Data centre engineers are by nature very cautious and it has taken a number of years for the CREC cooling to be accepted as a safe and reliable alternative to expensive refrigeration-based CRAC cooling. Serve The World now joins a list of highly respected data centre operators able to operate with PUEs (power utilisation effectiveness) of 1.2 or less regardless of the level of occupancy in the data centre.


Other data centres which have grasped the power and cost saving EcoCooling CREC cooling technology include Insurance company Unum, UK telecoms companies BT and TalkTalk, public sector organisations Humberside police and Warwickshire County Council plus colocation specialist Capgemini, as well as Cambridge University and RNLI (the Royal Naval Lifeboat Institute).


Within the 200 installations there are data centres with power consumptions from 10kW to 1MW. For a 1MW installation the EcoCooling CREC solution would require only around 40kW of power compared to as much as 1000kW with conventional CRAC cooling. This saves the cost and infrastructure for 960 kW of power.
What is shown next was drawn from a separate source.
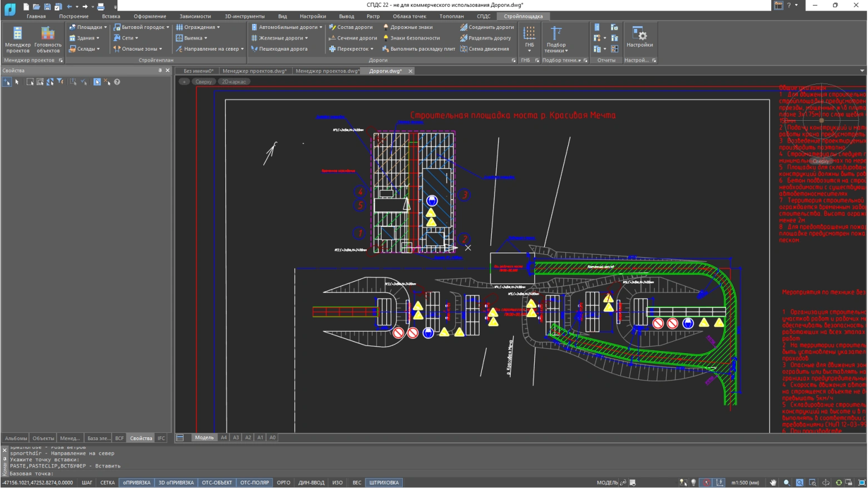Open the Project Manager (Менеджер проектов) tool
Aberdeen University Data Centre – cooled by EcoCooling CRECs has been awarded Data Centre Project of the Year in the BCS & Computing UK IT Industry Awards – covering the UK’s entire IT industry. Aberdeen beat off competition from Tesco, Capital One and the NHS. A number of best practices including the deployment of EcoCooling CRECs has led to a PUE of less than 1.1.


EcoCooling’s direct-air cooled data centre projects are spread far and wide beyond the UK with installations also in New Zealand., Germany, Ireland and the latest Norway-based Serve the World.


Explaining how the CREC technology works, Beresford said, “in temperate climates there are up to 365 days every year when so-called ‘free cooling’ can be employed. On a fair proportion of these days it is simply enough to pass air from outside through the data centre servers and other active equipment at a suitable rate and no cooling of that external air is needed at all. On the remaining days, it is sufficient to use a very simple technique of water evaporation which takes heat out of the incoming air and cools it sufficiently to cool an entire data centre.”


“Concerns of data centre engineers about the use of fresh air in data centres have not materialised. With over five years operational experience and research data now available from these 200 installations the EcoCooling CREC design principles and process controls have proven to provide a resilient and efficient cooling system. I think the list of major players that have fully researched the topic and have then implemented EcoCooling technology demonstrates that data centre engineers can now consider this power saving technology as being fully ‘of age’,” Beresford concluded.